Dalih yang dikedepankan adalah intensifikasi dan ekstensifikasi pajak. Padahal, pasti Sri tahu, bahwa nafsunya memalaki rakyatnya dengan berbagai printal-printil tadi pasti tidak akan menghasilkan penerimaan yang signifikan. Pada saat yang sama, kehebohan itu justru membuat beban rakyat makin berat saja. Secara politis, ini bisa menganggu target-target Presiden, terutama dikaitkan dengan Pilpres 2019.
Kejar yang kakap
Sejatinya, kalau mau, Sri bisa berkonsentrasi mengejar potensi pendapatan pajak dari kelompok kakap. Dia, umpamanya, bisa menjadikan temuan Badan Pemeriksa Keuangan (BPK) tentang pengemplangan pajak yang dilakukan PT Freeport Indonesia sebesar Rp6 triliun.
Atau, Menkeu bisa mengerahkan kesaktiannya untuk mengulik kembali kasus Honggo Wendratno dan Raden Priyono. Mereka adalah dua orang tersangka kasus korupsi pencucian uang terkait penjualan kondensat bagian negara yang melibatkan BP Migas, Kementerian ESDM, dan PT Trans Pasific Petrochemical Indotama (TPPI). Kasusnya terjadi pada periode 2009 sampai 2010.
Honggo adalah Pendiri PT TPPI yang diduga mengambil kondensat bagian negara dari BP Migas tanpa kontrak yang sah. Sedangkan Raden Priyono adalah kepala BP Migas. Dalam uditnya, BPK menyatakan total kerugian negara dalam kasus ini mencapai US$2,715 juta lebih atau sekitar Rp34 trilliun. Jumlah ini jelas sangat signifikan memberi tambahan dari sisi penerimaan negara bukan pajak (PNBP).

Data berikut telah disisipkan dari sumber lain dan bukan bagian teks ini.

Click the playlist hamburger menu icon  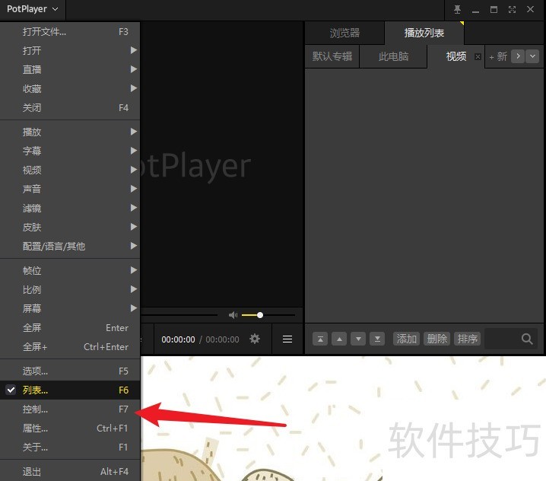tap(287, 339)
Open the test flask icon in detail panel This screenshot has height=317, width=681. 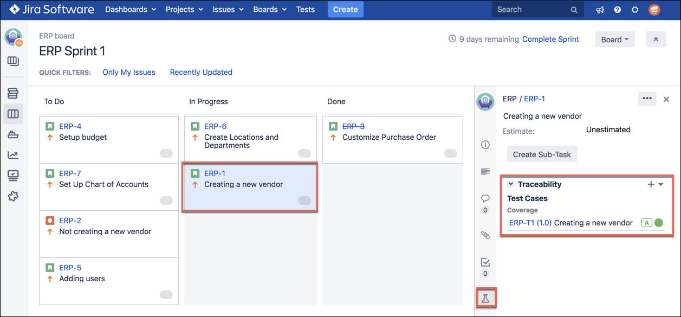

Tapi, bedasarkan rekam jejaknya, lagi-lagi publik ragu apakah Sri akan mau mengejar para 'rakyat besar' itu. Selama ini dia dikenal sangat galak memalak pajak terhadap rakyat kecil. Sebaliknya, kalau terhadap yang besar-besar, dia cenderung mencari jalan aman. Bahkan, kepada Freeport yang berkali-kali menabrak aturan dan perundang-undangan serta jelas-jelas menunjukkan arogansi luar biasa, dia justru sibuk menyusun aturan yang bakal meringankan pajaknya.
Resep lama
Yang mungkin dia akan lakukan sehubungan lunglainya penerimaan perpajakan, Sri akan kembali menerapkan resep lama. Memangkas anggaran dan membuat utang baru. Sejak menjadi Menkeu pada Juli 2016, sampai Oktober 2016 (hanya dalam tempo tiga bulan), dia sudah memotong anggaran di APBN 2016 sebesar Rp133,8 triliun. Dalam penjelasannya kepada pers dia mengatakan, pemotongan anggaran dilakukan karena kemungkinan penerimaan negara dari sisi pajak bakal kurang sekitar Rp219 triliun.
Kebijakan Sri yang memangkas anggaran adalah bukti nyata bagaimana dia begitu setia dengan kacamata kuda neolibnya. Padahal, pemotongan anggaran hanya bagus di mata pasar (baca: World Bank, IMF, ADB, dan para konconya). Kenapa? Karena dengan memotong anggaran nilai aset di dalam negeri bakal stagnan, bahkan bisa turun. Nah saat itulah investor getol belanja aset di sini.
Pemotongan anggaran juga memberikan ruang fiskal lebih luas bagi APBN. Kelonggaran ini dimanfaatkan untuk membayar bunga dan pokok utang luar negeri. Tentu saja, para bond holder bersorak-sorai karenanya. Apalagi Sri memang sangat dikenal sebagai Menkeu yang rajin mengobral bunga supertinggi untuk tiap obligasi yang diterbitkan negeri ini.
Kemungkinan kedua yang bakal dia lakukan, adalah kembali membuat utang baru. Data Ditjen Pengelolaan Pembiayaan dan Risiko (DJPPR) Kemenkeu menyebutkan, hingga akhir Agustus 2017, jumlah utang kita mencapai Rp3.826 triliun. Jumlah ini sudah sangat luar biasa besar.